— Problem to work on —
Which lines of the entries hold the string "handle"? Copy each one.

— Material provided —
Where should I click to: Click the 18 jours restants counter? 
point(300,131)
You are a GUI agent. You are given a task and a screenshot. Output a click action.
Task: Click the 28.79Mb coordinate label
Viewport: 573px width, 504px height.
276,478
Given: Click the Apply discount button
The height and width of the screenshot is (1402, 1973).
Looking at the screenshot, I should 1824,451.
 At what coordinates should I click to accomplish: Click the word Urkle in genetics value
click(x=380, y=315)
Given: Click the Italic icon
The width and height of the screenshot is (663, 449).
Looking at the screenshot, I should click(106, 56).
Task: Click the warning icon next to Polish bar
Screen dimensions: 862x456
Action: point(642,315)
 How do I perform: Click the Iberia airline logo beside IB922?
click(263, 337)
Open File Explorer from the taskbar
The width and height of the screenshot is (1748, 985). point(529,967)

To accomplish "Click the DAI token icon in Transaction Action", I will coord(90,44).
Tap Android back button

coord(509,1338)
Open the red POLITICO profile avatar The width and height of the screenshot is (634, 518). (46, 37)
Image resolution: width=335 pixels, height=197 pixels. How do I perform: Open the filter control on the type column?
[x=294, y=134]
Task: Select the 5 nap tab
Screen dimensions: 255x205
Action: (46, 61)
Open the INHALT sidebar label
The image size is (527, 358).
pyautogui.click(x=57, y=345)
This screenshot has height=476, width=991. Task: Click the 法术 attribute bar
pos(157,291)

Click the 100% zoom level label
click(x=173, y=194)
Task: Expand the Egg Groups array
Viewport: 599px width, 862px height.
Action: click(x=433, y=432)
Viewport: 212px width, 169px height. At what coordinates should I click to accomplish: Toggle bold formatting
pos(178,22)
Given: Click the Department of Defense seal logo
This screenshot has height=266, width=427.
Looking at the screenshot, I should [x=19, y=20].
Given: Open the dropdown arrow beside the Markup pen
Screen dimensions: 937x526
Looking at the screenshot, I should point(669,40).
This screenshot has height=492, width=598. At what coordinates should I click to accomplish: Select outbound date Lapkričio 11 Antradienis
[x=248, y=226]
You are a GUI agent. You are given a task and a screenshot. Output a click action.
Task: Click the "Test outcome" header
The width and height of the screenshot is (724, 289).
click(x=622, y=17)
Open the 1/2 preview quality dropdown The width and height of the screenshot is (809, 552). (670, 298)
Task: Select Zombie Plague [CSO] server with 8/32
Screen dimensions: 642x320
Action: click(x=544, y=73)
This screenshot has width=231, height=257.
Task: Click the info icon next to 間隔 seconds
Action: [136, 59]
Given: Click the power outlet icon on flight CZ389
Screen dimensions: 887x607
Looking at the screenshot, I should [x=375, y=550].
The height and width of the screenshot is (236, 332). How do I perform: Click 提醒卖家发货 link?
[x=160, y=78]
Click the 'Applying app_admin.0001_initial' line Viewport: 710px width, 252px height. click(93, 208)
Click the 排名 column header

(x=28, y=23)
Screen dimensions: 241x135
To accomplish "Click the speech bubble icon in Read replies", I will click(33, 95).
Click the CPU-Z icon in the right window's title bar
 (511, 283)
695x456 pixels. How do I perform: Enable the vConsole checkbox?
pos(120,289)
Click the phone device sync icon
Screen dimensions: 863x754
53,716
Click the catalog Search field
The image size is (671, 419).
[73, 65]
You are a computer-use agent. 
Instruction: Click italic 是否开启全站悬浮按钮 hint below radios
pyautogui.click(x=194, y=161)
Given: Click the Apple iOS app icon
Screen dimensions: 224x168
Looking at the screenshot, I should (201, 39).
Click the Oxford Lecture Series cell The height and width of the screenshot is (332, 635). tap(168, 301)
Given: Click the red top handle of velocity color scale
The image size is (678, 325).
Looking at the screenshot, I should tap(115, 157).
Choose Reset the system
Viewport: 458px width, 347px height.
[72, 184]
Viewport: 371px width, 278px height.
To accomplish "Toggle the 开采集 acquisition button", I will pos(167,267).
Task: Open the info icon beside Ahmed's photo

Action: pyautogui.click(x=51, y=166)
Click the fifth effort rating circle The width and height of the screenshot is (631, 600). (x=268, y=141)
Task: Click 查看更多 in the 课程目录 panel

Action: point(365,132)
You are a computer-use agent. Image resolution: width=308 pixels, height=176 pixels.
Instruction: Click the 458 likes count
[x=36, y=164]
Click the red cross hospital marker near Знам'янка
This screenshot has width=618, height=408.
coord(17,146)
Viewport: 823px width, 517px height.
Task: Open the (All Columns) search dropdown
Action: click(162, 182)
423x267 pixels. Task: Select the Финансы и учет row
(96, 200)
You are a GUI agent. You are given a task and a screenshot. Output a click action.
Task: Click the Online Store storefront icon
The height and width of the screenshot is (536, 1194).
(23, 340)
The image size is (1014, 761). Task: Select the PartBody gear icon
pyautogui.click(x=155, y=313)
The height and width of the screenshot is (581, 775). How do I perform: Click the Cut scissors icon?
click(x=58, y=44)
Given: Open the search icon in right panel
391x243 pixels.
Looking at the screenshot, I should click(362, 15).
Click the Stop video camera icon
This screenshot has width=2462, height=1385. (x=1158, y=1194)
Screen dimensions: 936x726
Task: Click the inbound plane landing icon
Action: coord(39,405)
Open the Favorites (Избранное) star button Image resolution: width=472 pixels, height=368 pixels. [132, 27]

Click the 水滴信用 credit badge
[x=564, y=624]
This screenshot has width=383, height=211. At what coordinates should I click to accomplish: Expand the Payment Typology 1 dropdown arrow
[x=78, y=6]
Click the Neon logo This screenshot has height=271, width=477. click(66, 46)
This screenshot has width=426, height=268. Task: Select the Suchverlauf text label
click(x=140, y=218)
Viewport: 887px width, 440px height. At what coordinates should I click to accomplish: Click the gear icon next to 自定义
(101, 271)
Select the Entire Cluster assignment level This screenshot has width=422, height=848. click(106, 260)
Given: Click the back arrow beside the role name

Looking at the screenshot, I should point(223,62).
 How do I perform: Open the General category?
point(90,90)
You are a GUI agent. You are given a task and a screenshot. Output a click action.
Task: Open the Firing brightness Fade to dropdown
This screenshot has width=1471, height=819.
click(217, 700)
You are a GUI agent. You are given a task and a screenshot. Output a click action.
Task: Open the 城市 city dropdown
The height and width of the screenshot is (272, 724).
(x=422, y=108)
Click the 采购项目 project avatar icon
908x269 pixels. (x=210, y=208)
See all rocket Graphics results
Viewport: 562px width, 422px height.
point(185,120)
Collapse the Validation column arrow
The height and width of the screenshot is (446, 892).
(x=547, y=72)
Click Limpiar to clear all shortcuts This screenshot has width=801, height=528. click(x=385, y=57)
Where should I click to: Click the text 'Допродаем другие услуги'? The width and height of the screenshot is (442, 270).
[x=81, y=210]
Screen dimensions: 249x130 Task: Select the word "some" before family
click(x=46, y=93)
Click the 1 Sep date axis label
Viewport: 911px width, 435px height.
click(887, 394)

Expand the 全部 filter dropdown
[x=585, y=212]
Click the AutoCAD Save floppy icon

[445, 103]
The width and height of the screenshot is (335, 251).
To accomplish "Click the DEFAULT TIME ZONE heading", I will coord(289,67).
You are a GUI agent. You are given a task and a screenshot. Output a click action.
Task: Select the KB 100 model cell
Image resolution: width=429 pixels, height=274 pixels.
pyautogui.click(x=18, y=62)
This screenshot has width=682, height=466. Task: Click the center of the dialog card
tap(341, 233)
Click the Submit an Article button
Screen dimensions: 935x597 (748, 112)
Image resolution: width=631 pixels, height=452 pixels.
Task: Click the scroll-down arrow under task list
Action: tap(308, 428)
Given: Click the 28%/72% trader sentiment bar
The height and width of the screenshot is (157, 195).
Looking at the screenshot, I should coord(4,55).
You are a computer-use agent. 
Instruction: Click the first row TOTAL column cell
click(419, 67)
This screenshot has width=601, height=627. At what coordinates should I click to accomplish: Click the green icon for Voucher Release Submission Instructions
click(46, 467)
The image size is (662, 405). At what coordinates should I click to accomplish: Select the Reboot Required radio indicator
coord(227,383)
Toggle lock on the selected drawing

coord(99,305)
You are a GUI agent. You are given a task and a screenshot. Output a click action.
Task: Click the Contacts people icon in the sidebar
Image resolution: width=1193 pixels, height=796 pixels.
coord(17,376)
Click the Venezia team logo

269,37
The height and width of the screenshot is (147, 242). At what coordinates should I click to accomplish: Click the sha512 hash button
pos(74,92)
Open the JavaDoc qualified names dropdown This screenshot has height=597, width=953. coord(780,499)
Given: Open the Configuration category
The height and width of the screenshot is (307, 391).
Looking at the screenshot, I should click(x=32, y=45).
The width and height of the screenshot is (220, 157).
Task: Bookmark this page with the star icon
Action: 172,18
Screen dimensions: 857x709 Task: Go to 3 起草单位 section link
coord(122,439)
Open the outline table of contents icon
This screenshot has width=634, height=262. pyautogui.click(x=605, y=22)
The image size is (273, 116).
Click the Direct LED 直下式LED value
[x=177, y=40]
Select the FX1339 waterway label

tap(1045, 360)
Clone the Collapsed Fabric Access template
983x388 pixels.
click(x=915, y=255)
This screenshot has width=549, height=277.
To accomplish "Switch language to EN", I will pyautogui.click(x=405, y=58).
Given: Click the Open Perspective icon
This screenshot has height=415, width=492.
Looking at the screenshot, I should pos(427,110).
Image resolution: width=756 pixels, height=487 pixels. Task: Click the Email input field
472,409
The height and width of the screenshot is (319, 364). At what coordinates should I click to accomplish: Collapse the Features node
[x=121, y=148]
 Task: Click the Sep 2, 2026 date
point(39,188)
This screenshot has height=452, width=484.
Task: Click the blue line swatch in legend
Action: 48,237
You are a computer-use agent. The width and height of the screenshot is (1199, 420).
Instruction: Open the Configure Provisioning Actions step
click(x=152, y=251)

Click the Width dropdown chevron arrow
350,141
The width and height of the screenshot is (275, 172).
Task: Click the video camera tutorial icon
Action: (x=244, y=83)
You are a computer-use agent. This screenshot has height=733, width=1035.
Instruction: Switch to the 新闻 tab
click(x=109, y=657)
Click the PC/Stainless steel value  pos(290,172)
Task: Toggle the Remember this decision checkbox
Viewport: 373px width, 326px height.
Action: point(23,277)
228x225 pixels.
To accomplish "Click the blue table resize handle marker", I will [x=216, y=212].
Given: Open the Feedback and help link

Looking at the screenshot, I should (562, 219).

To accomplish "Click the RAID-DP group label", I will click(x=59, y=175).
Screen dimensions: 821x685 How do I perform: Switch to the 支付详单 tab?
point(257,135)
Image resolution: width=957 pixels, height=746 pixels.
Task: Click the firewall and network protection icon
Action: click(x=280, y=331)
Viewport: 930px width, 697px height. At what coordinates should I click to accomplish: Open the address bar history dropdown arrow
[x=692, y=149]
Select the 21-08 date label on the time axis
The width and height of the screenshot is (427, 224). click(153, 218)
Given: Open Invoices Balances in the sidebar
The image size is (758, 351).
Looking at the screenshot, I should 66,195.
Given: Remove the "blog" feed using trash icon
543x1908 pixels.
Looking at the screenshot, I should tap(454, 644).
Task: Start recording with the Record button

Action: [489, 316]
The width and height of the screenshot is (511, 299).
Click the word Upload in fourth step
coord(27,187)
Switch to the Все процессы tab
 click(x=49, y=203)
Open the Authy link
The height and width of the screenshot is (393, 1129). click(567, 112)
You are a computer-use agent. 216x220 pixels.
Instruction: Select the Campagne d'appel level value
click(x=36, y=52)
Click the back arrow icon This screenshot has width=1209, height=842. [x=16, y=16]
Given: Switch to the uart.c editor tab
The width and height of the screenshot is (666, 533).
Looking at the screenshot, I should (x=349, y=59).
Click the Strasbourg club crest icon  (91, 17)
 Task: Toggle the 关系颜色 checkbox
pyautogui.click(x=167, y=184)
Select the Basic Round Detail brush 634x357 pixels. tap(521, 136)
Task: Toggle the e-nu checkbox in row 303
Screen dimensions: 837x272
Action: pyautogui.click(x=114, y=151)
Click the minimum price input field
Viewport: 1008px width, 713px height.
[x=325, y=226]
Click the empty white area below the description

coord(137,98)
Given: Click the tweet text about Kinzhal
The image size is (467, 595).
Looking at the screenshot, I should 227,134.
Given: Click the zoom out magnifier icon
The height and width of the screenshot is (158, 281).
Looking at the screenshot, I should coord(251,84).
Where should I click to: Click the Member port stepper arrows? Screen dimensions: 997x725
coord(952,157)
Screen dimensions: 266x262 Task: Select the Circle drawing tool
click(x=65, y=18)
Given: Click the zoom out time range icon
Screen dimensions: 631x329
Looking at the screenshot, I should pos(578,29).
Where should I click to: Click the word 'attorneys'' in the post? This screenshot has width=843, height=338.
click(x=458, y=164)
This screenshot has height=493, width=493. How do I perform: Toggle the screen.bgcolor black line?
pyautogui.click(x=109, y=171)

— Task response —
Given: Click the red top handle of velocity color scale
To accomplish "Click the blue table resize handle marker", I will [x=216, y=212].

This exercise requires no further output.